Taiwan Bank or Taiwan Shoal, is an ocean bank located on the seabed at the southern end of the Taiwan Strait. It is to the southwest of Penghu Islands and to the east of the Nanpeng Islands.

Taiwan Bank is a residual sedimentation of continental shelf. The undersea terrain of the Taiwan strait used to be a valley, and have been constantly accumulating soil and sand from both sides since Pliocene period, until Holocene period when sea level rises, remain of sands beneath the sea become oceanic bank.

Kuroshio Current and typhoon wave help push sands on the seabed to the north, but are blocked by ancient volcanic rocks and beach rocks and thus while the sands are constantly moving they would not be transported to weak current area faraway. On the other hand, south-flowing currents and wave cause by northeasterly trade wind transport sands on the bank south. These forces in both directions cancel out each others reached relative stability and equilibrium, forming sand waves and dunes under the sea.

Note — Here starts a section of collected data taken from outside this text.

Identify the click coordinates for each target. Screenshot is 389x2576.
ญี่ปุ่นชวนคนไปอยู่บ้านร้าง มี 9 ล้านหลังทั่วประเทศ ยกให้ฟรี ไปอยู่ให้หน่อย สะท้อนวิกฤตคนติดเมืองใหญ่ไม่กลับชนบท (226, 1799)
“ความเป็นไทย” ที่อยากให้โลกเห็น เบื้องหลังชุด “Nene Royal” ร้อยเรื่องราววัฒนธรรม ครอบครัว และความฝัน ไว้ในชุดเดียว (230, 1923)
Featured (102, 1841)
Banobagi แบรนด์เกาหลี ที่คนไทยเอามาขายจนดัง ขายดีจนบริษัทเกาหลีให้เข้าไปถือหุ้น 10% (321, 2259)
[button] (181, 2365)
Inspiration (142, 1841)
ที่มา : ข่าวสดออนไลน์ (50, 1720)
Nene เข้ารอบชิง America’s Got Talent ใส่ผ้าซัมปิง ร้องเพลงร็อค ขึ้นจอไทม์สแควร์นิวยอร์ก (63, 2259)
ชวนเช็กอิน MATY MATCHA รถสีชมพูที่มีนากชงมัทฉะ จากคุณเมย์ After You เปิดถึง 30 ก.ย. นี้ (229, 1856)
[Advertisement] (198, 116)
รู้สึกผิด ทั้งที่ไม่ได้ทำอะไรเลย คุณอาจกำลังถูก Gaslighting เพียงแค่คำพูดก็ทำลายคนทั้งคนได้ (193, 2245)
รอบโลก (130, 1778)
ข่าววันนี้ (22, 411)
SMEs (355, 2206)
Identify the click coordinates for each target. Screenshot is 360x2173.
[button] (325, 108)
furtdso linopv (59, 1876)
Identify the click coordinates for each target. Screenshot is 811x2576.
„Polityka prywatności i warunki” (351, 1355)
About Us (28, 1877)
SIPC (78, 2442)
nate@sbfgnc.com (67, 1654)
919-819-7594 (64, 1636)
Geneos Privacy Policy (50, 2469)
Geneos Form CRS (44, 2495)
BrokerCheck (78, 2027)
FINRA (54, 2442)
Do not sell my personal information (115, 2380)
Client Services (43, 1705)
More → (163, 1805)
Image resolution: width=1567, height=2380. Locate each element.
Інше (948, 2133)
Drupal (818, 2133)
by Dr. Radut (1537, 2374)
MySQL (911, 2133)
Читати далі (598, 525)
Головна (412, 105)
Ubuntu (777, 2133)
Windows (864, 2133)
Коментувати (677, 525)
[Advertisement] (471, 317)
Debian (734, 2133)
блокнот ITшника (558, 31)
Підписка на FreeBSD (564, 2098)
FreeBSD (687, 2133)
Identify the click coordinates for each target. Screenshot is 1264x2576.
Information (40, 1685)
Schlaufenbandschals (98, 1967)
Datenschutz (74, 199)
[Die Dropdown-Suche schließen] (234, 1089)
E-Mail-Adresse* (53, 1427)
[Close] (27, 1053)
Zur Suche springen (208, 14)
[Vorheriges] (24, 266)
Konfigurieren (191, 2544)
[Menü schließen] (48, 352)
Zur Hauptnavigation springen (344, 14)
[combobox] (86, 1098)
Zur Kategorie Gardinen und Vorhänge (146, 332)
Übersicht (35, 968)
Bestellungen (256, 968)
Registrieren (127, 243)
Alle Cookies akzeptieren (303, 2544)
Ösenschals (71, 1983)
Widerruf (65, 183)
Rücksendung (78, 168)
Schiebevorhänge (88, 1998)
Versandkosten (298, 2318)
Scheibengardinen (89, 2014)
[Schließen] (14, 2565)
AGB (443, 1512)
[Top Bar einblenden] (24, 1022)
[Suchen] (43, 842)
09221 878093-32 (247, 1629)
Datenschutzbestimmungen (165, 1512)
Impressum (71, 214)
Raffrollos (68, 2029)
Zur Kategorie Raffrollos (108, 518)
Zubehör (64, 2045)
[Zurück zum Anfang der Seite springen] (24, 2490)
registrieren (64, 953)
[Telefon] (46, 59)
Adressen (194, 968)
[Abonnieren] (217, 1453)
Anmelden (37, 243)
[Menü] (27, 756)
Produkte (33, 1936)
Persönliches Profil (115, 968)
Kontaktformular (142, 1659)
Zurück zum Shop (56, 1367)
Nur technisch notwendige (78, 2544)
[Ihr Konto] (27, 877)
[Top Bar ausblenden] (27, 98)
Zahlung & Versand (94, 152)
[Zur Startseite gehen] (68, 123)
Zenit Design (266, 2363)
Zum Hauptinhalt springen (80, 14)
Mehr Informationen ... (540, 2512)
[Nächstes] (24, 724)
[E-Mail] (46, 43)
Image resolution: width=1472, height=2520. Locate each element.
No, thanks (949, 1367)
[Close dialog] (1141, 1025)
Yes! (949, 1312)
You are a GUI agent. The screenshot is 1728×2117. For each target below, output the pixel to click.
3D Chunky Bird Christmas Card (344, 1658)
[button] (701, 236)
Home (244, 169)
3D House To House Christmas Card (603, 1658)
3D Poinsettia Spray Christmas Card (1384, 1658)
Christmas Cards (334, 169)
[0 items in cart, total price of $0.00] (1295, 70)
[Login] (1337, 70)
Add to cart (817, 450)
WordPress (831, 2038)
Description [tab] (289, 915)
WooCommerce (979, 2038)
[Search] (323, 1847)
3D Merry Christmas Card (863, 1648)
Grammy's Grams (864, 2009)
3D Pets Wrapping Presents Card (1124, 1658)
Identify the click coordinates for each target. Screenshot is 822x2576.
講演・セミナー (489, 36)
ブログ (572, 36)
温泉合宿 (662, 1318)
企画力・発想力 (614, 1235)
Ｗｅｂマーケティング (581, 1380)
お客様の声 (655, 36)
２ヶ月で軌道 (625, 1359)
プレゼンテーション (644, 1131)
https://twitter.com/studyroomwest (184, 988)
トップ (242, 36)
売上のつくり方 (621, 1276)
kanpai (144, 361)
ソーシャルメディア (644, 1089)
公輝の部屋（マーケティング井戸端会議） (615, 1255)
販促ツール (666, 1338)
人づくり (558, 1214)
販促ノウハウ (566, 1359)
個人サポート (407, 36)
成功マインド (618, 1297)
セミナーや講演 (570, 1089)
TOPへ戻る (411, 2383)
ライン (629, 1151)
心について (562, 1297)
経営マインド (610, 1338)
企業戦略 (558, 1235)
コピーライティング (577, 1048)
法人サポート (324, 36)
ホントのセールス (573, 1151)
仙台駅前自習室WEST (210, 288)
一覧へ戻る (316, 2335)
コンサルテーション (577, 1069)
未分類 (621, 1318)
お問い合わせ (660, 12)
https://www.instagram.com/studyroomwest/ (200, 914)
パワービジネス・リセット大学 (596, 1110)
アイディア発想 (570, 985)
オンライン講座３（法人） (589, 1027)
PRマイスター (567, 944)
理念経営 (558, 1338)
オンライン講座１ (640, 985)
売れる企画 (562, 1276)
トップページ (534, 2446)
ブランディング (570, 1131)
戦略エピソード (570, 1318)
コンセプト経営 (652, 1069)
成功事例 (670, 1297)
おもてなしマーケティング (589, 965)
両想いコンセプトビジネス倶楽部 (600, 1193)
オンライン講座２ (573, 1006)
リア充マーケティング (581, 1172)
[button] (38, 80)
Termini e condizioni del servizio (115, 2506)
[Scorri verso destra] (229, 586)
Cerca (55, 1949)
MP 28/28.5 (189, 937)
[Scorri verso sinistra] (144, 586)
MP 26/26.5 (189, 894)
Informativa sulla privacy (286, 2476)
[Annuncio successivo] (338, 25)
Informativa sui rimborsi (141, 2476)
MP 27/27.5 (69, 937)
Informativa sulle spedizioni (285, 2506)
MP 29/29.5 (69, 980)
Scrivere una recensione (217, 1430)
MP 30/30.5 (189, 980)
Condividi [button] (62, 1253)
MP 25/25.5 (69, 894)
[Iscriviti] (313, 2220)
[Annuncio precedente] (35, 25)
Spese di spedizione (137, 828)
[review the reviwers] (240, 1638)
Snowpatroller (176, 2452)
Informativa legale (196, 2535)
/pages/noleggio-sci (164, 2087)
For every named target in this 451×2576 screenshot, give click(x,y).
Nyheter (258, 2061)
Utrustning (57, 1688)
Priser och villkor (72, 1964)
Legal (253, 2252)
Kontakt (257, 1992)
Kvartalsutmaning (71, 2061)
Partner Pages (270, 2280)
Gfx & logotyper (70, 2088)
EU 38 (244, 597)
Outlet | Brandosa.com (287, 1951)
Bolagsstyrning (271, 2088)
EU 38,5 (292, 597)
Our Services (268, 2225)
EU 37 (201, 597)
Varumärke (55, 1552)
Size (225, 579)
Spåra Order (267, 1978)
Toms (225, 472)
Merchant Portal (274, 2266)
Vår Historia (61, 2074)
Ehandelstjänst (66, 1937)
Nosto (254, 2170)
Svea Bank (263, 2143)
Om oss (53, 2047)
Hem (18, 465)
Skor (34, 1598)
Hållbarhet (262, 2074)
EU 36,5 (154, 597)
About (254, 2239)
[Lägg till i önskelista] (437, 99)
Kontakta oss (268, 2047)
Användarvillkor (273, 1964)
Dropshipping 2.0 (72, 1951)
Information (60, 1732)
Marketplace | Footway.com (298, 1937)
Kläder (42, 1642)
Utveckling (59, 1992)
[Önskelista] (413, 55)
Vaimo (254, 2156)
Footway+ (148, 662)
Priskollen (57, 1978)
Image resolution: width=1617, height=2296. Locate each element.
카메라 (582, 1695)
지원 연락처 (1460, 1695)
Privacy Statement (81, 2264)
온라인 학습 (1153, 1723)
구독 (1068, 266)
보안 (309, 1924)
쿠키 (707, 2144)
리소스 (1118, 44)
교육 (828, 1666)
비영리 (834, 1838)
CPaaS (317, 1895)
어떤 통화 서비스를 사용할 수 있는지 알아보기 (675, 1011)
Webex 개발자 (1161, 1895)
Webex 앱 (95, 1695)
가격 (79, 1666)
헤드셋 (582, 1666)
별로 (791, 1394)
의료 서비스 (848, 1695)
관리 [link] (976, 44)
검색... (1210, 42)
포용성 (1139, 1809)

Some academics have hypothesized that during the Little Ice Age when the sea level dropped, Taiwan Bank might be inhabitable by human. Thus they think the island marked Dongning on a map Kunyu Wanguo Quantu published in year 1602 could in fact be Taiwan Bank instead of the Taiwan Island.

Resource dispute 

Due to rich construction grade sand deposit on Taiwan Bank, in recent years many Mainland China ships have tried to gather sands from the area, due to restriction by Chinese government against gathering of sand within Chinese river and near coastal area of China.